J’ai rendez-vous dans l’un des anciens pavillons que comptait l’Hôpital Saint-Vincent-de-Paul, investi depuis 2015 par le projet “Les Grands Voisins”. Le pavillon Pasteur, rebaptisé la Manufacture Pasteur, est un humble bâtiment de pierres blanchies d’un étage, dont la plate façade est dotée des courbes accommodantes d’un escalier en spirale bleu. Il me promettait une rencontre au sommet, alors même que c’est au rez-de-chaussée de ce bâtiment que je retrouve la céramiste Laurette Broll, qui y tourne la terre depuis octobre 2015. Mais avant de réaliser son rêve de devenir céramiste, la jeune femme en a éprouvé la réalité. Le métier a été disséqué, sondé, questionné, observé, testé pour enfin être adopté. Il y a des rêves qui ont la vie dure.
“Etre céramiste était un rêve inavouable.”
Formée en matériaux de synthèse à l’ENSAMAA Olivier de Serres, Laurette débute sa carrière comme assistante de la designeuse Vanessa Mitrani. Pourtant, Laurette a un rêve qu’elle n’ose s’avouer : devenir céramiste. Il faut bien être réaliste, céramiste n’est pas un métier “dont on vit”, s’entend-elle penser. Exit le rêve. Placardisé avant même d’avoir été éprouvé. “Devenir céramiste a été un long cheminement.” dit-elle. Le premier pas a été fait au Vietnam. Six mois de voyage aux allures d’enquête pendant lequel elle visite des ateliers de céramistes et de potiers, sème des questions, récolte des réponses, et voit germer de petites graines de confiance en ce métier. “J’ai vu comment ils travaillaient et j’ai découvert la vie dans un atelier.” A son retour, après avoir vu une annonce sur Le Bon Coin, elle devient stagiaire assistante de la céramiste Margaux Lhomme. Cette dernière finit par lui donner foi dans le métier, lui prouvant que l’on peut “en vivre”. La professionnelle l’incite à se former au tour ; ce que Laurette fera de février à juin 2015 chez Augusto Tozzola, un jeune homme de 90 printemps qui n’a pas fini de voir fleurir de jeunes céramistes. “Il travaille au tour depuis qu’il a 12 ans. Il n’arrive pas à s’arrêter. Quand j’ai commencé la formation à ses côtés, j’étais certaine que j’allais en faire mon métier.” L’enquête est close.

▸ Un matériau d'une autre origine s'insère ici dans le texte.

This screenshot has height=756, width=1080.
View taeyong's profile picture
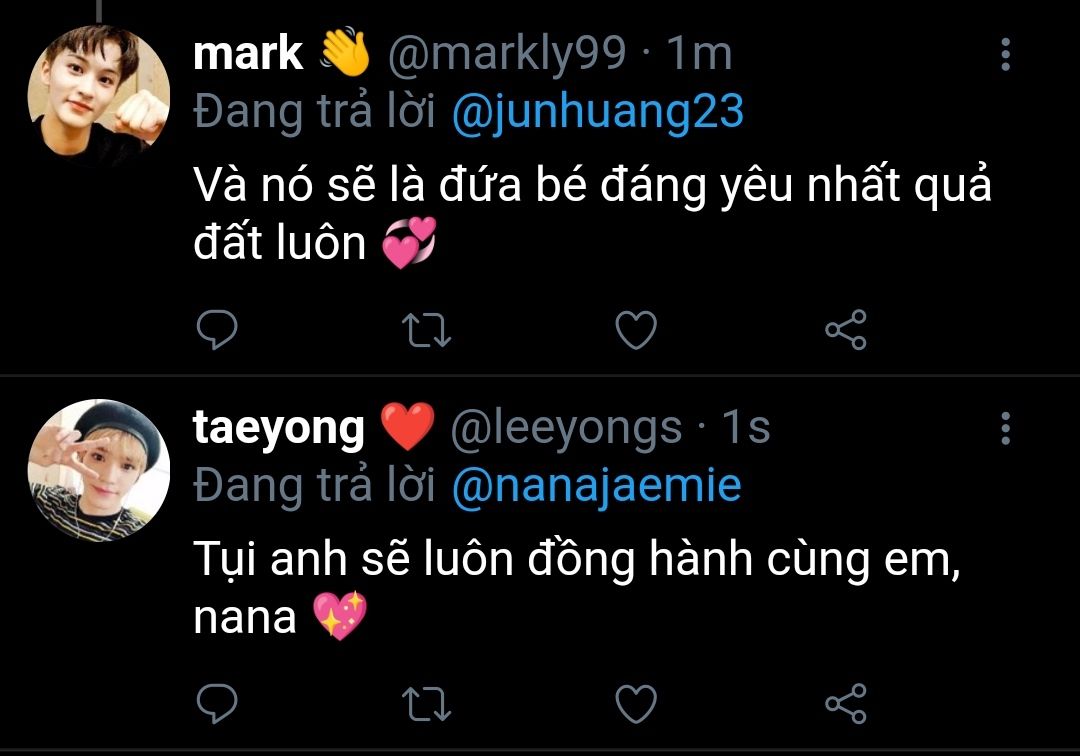[99, 470]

“C’est dur de trouver une identité. Cela signifie faire un choix, et du coup, abandonner tout le reste.”
C’est maintenant en elle que Laurette va devoir croire. “Je n’osais pas vraiment me lancer par manque de confiance. Je n’assumais pas complètement mon statut de créatrice”, avoue-t-elle aujourd’hui. Pour développer son identité, Laurette collabore avec une amie designeuse, Fanny Muller, avec qui elle créé sa collection d’objets utilitaires 2016. “C’est dur de trouver une identité. Cela signifie faire un choix, et du coup, abandonner tout le reste.” Ce qui sous-tend le travail de Laurette, c’est la recherche d’objets d’art de la table à la fois fonctionnels et esthétiques. L’usage, sans oublier l’élégance, le sobre, sans oublier la couleur. “La couleur, c’était ce que j’aimais dans les matériaux de synthèse. Quand j’ai découvert qu’en céramique aussi tu pouvais créer des couleurs, ça m’a enthousiasmé !”. Un travail chromique qu’elle aborde notamment en créant ses propres émaux, qui vont aussi donner du corps à ses pièces. Ils peuvent être mats, satinés, craqués, rugueux ou cristallisés. “Je passe beaucoup de temps à expérimenter. La céramique est un vaste terrain de jeu. On peut expérimenter sans fin.”
L’atelier baigne dans une lueur chaude et évanescente de fin de journée, à l’heure où le soleil fléchit. Sa salopette retroussée sur ses Stan Smith est tachetée de cratères nés de l’explosion de terre sur la surface du jean. La lumière trouve un écho dans la blondeur de ses cheveux ondulés. Debout devant sa table de travail, la céramiste façonne une assiette selon la technique de l’estampage, qui a pour spécificité de ne pas avoir recours au tour. Laurette applique une plaque de terre lissée sur un moule en plâtre. Patiemment, dans le jeu d’ombre et de lumière de son atelier, ses mains recouvrent la forme du moule. Lentement, la corolle de terre en épouse la forme. Il y a éclipse. Avec une infinie précaution, Laurette retire la forme du moule pour la faire sécher, comme on recueillerait un oisillon dans le creux de sa main.
Laurette Broll, céramiste, a réalisé son rêve. Son atelier est un songe.
Pour quitter les lieux, je me coule sans bruit dans l’interstice de la porte… de peur de la réveiller.